====== Stored rows ======

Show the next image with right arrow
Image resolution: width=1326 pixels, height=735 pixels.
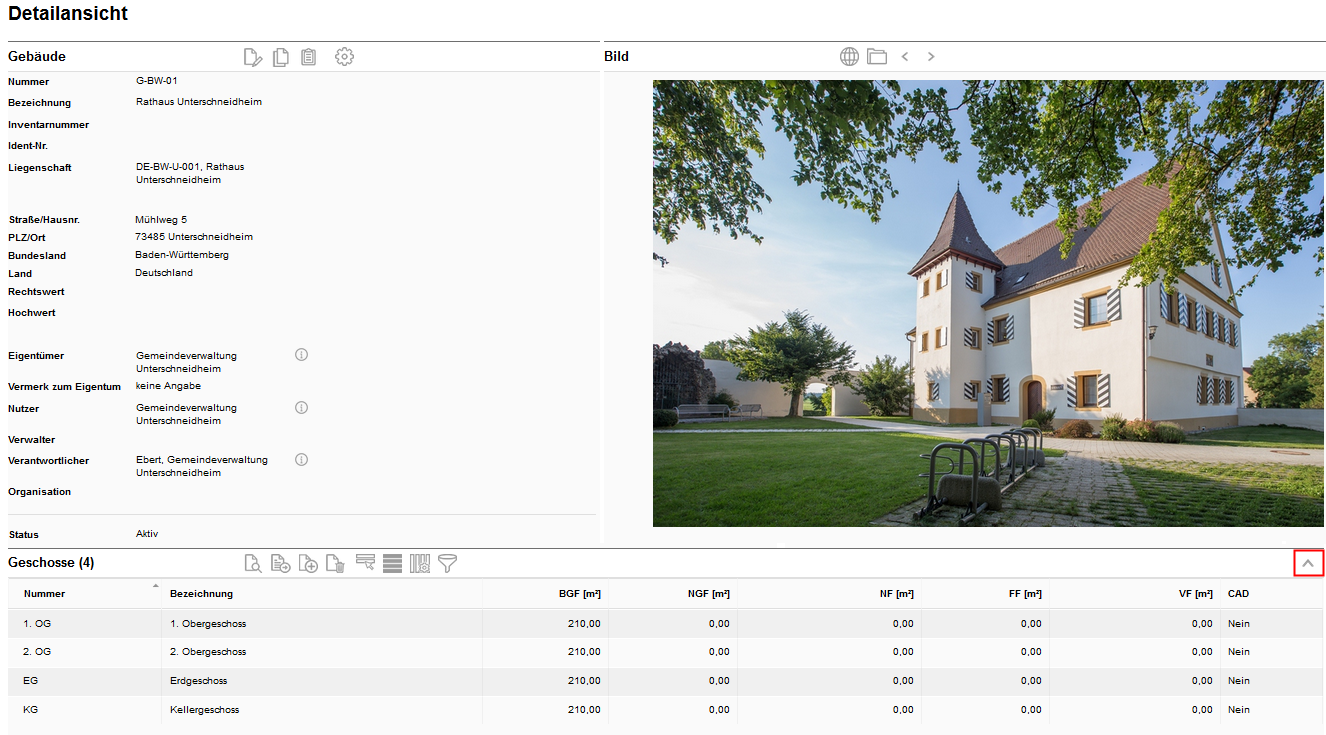[931, 57]
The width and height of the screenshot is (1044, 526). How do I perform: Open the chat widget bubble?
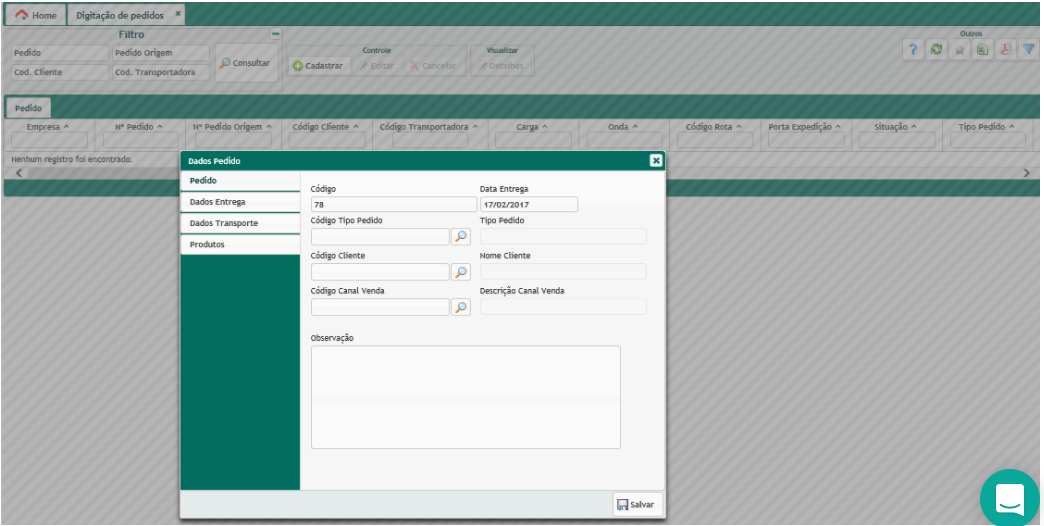[1009, 497]
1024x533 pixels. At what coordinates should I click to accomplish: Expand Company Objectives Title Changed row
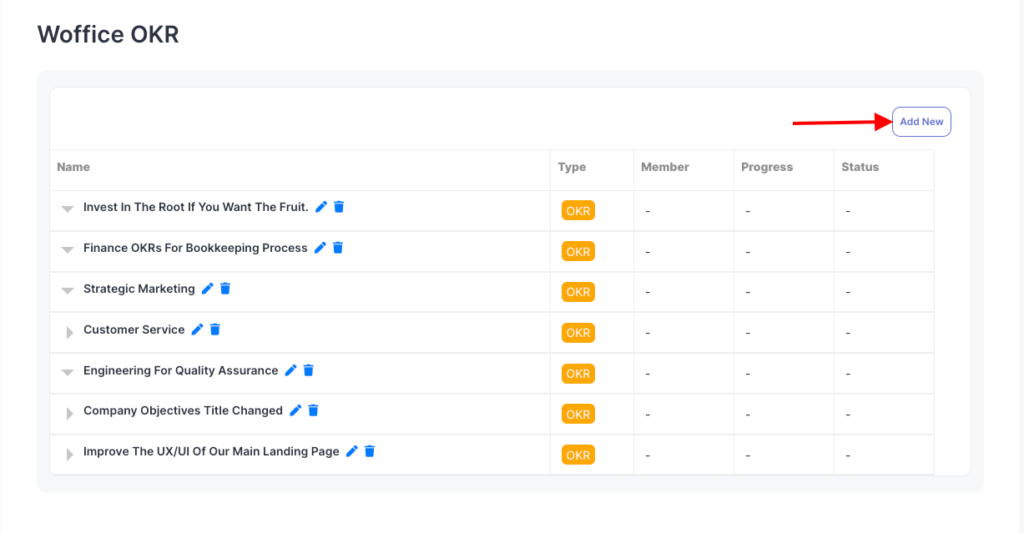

======

*Exercise requirements*. Copy out the material above word for word, line by line, and leave the pictures out.

*Task response*.
Show the next image with right arrow
Image resolution: width=1326 pixels, height=735 pixels.
[931, 57]
The width and height of the screenshot is (1044, 526). How do I perform: Open the chat widget bubble?
[1009, 497]
1024x533 pixels. At what coordinates should I click to accomplish: Expand Company Objectives Title Changed row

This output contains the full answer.